(Saved entries)
■ ■ ■ ■

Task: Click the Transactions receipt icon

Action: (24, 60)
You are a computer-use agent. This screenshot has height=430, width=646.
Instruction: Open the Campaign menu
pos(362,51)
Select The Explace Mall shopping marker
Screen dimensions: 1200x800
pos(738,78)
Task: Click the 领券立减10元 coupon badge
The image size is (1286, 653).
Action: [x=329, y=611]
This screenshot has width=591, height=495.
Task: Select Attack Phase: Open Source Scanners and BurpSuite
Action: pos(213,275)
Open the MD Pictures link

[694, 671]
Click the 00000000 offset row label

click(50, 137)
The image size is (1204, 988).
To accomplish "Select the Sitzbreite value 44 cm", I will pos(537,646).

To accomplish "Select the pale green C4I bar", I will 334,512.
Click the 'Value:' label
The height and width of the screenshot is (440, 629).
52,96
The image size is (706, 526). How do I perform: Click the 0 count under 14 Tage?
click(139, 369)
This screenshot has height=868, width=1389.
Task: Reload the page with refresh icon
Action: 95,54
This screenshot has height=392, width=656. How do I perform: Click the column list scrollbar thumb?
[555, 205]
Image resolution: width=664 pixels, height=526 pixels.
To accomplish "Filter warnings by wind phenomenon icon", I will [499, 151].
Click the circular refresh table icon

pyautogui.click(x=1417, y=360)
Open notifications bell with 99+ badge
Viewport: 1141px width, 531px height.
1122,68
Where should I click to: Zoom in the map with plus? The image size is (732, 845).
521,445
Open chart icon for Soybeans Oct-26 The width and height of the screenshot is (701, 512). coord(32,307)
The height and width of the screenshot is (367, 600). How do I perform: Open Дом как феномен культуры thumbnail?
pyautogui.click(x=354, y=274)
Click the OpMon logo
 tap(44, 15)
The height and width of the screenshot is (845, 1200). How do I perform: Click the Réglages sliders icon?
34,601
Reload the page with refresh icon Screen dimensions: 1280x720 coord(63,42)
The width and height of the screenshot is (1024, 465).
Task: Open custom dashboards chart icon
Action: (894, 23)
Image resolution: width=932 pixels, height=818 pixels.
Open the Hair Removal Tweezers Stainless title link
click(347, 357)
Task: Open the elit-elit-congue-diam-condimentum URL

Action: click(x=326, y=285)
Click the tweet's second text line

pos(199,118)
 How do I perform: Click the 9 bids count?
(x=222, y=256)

■ ■ ■ ■

◆ **Description of the task**: Nothing should be dropped or changed, so repeat all of the entries exactly.

◆ **Response below**:
Task: Click the Transactions receipt icon

Action: (24, 60)
You are a computer-use agent. This screenshot has height=430, width=646.
Instruction: Open the Campaign menu
pos(362,51)
Select The Explace Mall shopping marker
Screen dimensions: 1200x800
pos(738,78)
Task: Click the 领券立减10元 coupon badge
The image size is (1286, 653).
Action: [x=329, y=611]
This screenshot has width=591, height=495.
Task: Select Attack Phase: Open Source Scanners and BurpSuite
Action: pos(213,275)
Open the MD Pictures link

[694, 671]
Click the 00000000 offset row label

click(50, 137)
The image size is (1204, 988).
To accomplish "Select the Sitzbreite value 44 cm", I will pos(537,646).

To accomplish "Select the pale green C4I bar", I will 334,512.
Click the 'Value:' label
The height and width of the screenshot is (440, 629).
52,96
The image size is (706, 526). How do I perform: Click the 0 count under 14 Tage?
click(139, 369)
This screenshot has height=868, width=1389.
Task: Reload the page with refresh icon
Action: 95,54
This screenshot has height=392, width=656. How do I perform: Click the column list scrollbar thumb?
[555, 205]
Image resolution: width=664 pixels, height=526 pixels.
To accomplish "Filter warnings by wind phenomenon icon", I will [499, 151].
Click the circular refresh table icon

pyautogui.click(x=1417, y=360)
Open notifications bell with 99+ badge
Viewport: 1141px width, 531px height.
1122,68
Where should I click to: Zoom in the map with plus? The image size is (732, 845).
521,445
Open chart icon for Soybeans Oct-26 The width and height of the screenshot is (701, 512). coord(32,307)
The height and width of the screenshot is (367, 600). How do I perform: Open Дом как феномен культуры thumbnail?
pyautogui.click(x=354, y=274)
Click the OpMon logo
 tap(44, 15)
The height and width of the screenshot is (845, 1200). How do I perform: Click the Réglages sliders icon?
34,601
Reload the page with refresh icon Screen dimensions: 1280x720 coord(63,42)
The width and height of the screenshot is (1024, 465).
Task: Open custom dashboards chart icon
Action: (894, 23)
Image resolution: width=932 pixels, height=818 pixels.
Open the Hair Removal Tweezers Stainless title link
click(347, 357)
Task: Open the elit-elit-congue-diam-condimentum URL

Action: click(x=326, y=285)
Click the tweet's second text line

pos(199,118)
 How do I perform: Click the 9 bids count?
(x=222, y=256)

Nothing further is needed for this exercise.